Aufgaben>
1. Wie erklärt Frank Horvat im Interview, warum Dinge früher so waren, wie sie waren, und warum sie heute so sind? Antworte in höchstens drei Sätzen.
2. Führe alle Beiträge auf, die Nadine Barth im Interview an Frank Horvat richtet, in der Reihenfolge des Textes.
3. Fasse den Absatz des Interviews, der mit »Aber mit schönem Design« beginnt, als Stichpunktliste zusammen und behalte dabei die wichtigsten Aussagen bei.

Textauszug>
INTERVIEW MIT FRANK HORVAT

»Je mehr man entfremdet ist von der Zeit, desto interessanter scheint sie.« ⸺ Nadine Barth, Programmberatung Fotografie im Hatje Cantz Verlag, wirft im Gespräch mit dem Fotografen Frank Horvat im südfranzösischen Cotignac einen Rückblick auf sein jahrzehntelanges Schaffen.

Lassen Sie uns über Ihr Frauenbild sprechen.

Die Wahl der Modelle war eigentlich das Wesentliche meiner Arbeitsweise. Das Recht, zu wählen habe ich mir erkämpft. Meist war ich schon entschlossen, wenn ich sie am Telefon hatte – ohne sie zu kennen, allein von der Stimme her.

Das wäre heute unvorstellbar. Hatten die Models früher mehr Ausdruckskraft, Charisma?

Ich weiß, dass Frauen, die man schön fand, selten waren. Heute ist die Mehrheit der Frauen ziemlich hübsch, aber eher auf eine stereotype Weise. Das ist wie mit den Autos.

 Ja, heute ist alles aus Plastik.

Aber mit schönem Design. Der Unterschied ist, dass vorher die Dinge so waren, wie sie sind, weil sie eine Geschichte hatten. Und heute sind sie so, weil irgendjemand sie in einem Designbüro gezeichnet hat. Doch ich bin trotz meines Alters nicht »Passeist«. Ich bin mit meiner Zeit sehr zufrieden, und wenn es einige Jahre weitergehen könnte, wäre ich auch sehr zufrieden. Mit der Mode ist es anders. Modezeitschriften sehe ich einmal alle zwei Monate – wenn ich beim Coiffeur bin (gestern zum Beispiel) –, aber die gefallen mir nicht mehr.

Datenauszüge>
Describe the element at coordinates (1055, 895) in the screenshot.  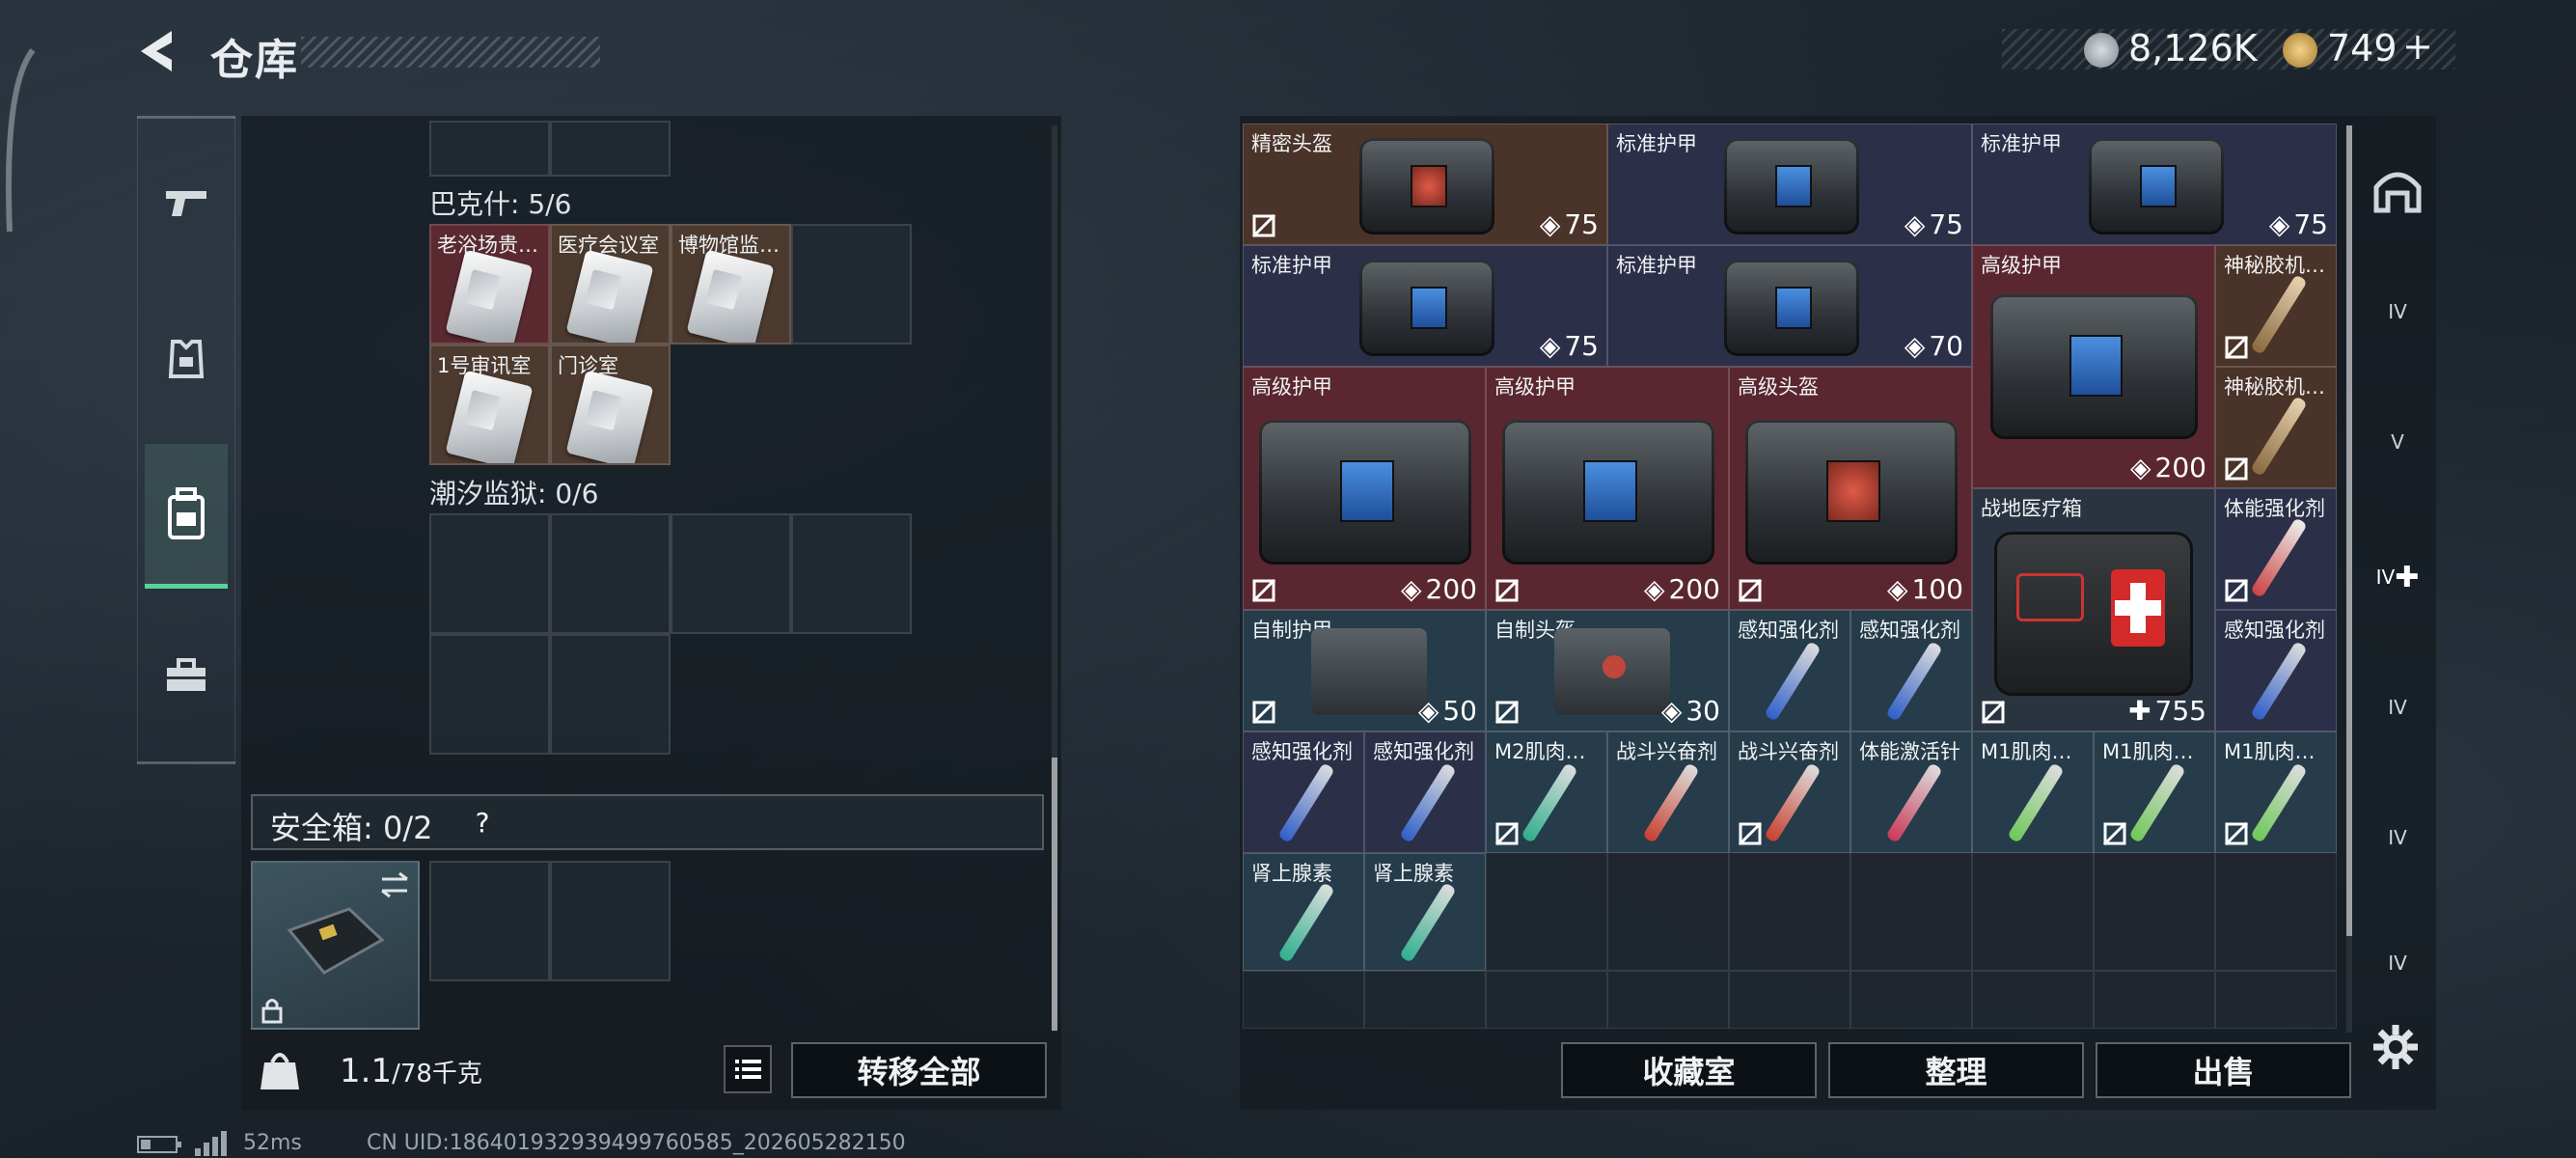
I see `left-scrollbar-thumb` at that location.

---

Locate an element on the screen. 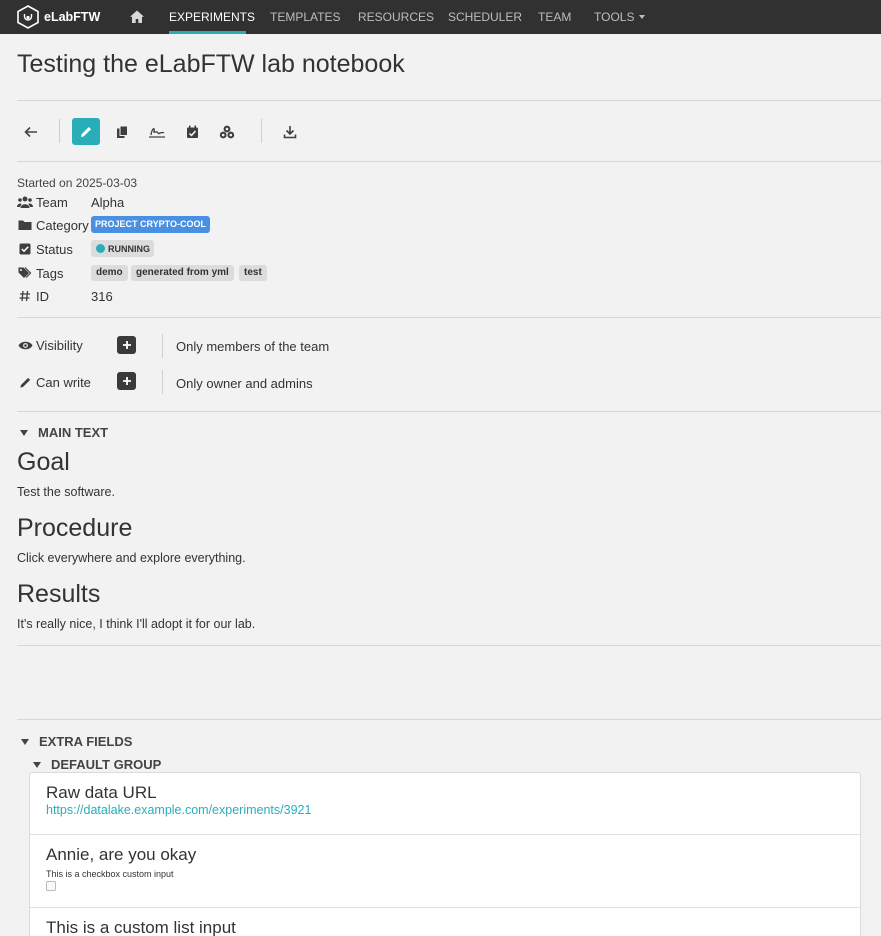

Lösungen>
1. Früher waren die Dinge so, wie sie sind, weil sie eine Geschichte hatten. Heute sind sie so, weil irgendjemand sie in einem Designbüro gezeichnet hat.

2.
1. »Lassen Sie uns über Ihr Frauenbild sprechen.«
2. »Das wäre heute unvorstellbar. Hatten die Models früher mehr Ausdruckskraft, Charisma?«
3. »Ja, heute ist alles aus Plastik.«

3.
- Die Dinge von heute haben ein schönes Design.
- Früher waren die Dinge so, weil sie eine Geschichte hatten, heute, weil jemand sie in einem Designbüro gezeichnet hat.
- Horvat ist trotz seines Alters kein »Passeist«, er ist mit seiner Zeit sehr zufrieden und wäre es auch, wenn es noch einige Jahre weiterginge.
- Mit der Mode ist es anders: Modezeitschriften sieht er etwa alle zwei Monate beim Coiffeur, sie gefallen ihm aber nicht mehr.